## [TASK INSTRUCTIONS]
Would you return the data below exactly as it stands, with every picture left out?

## [LISTED ENTRIES]
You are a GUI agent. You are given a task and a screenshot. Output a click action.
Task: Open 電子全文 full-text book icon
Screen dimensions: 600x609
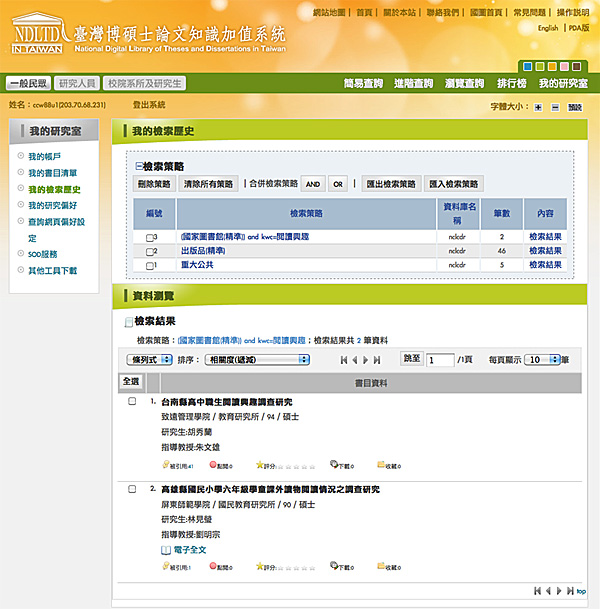[167, 550]
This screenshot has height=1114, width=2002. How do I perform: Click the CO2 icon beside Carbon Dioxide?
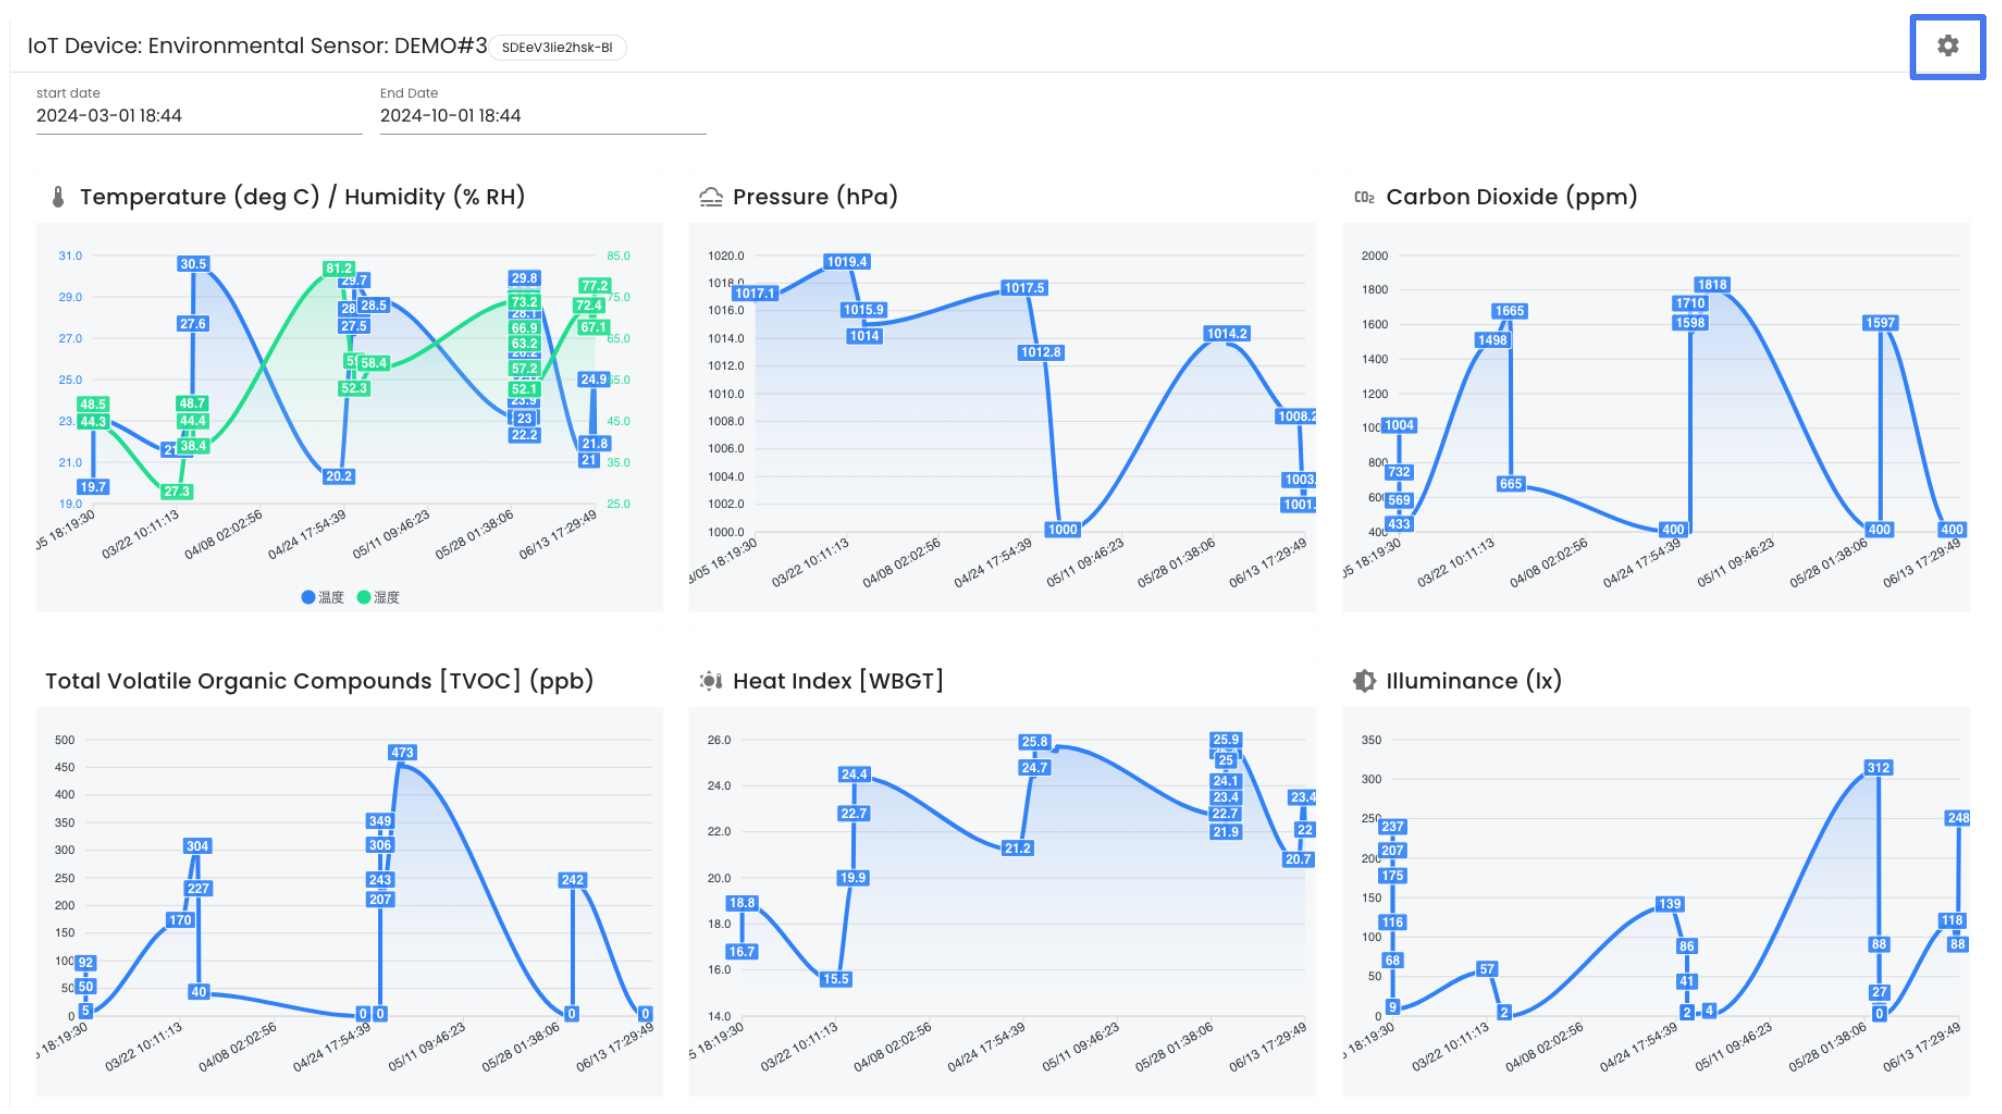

## [PROBLEM SOLUTION]
You are a GUI agent. You are given a task and a screenshot. Output a click action.
Task: Open 電子全文 full-text book icon
Screen dimensions: 600x609
[167, 550]
This screenshot has height=1114, width=2002. How do I perform: Click the CO2 icon beside Carbon Dioxide?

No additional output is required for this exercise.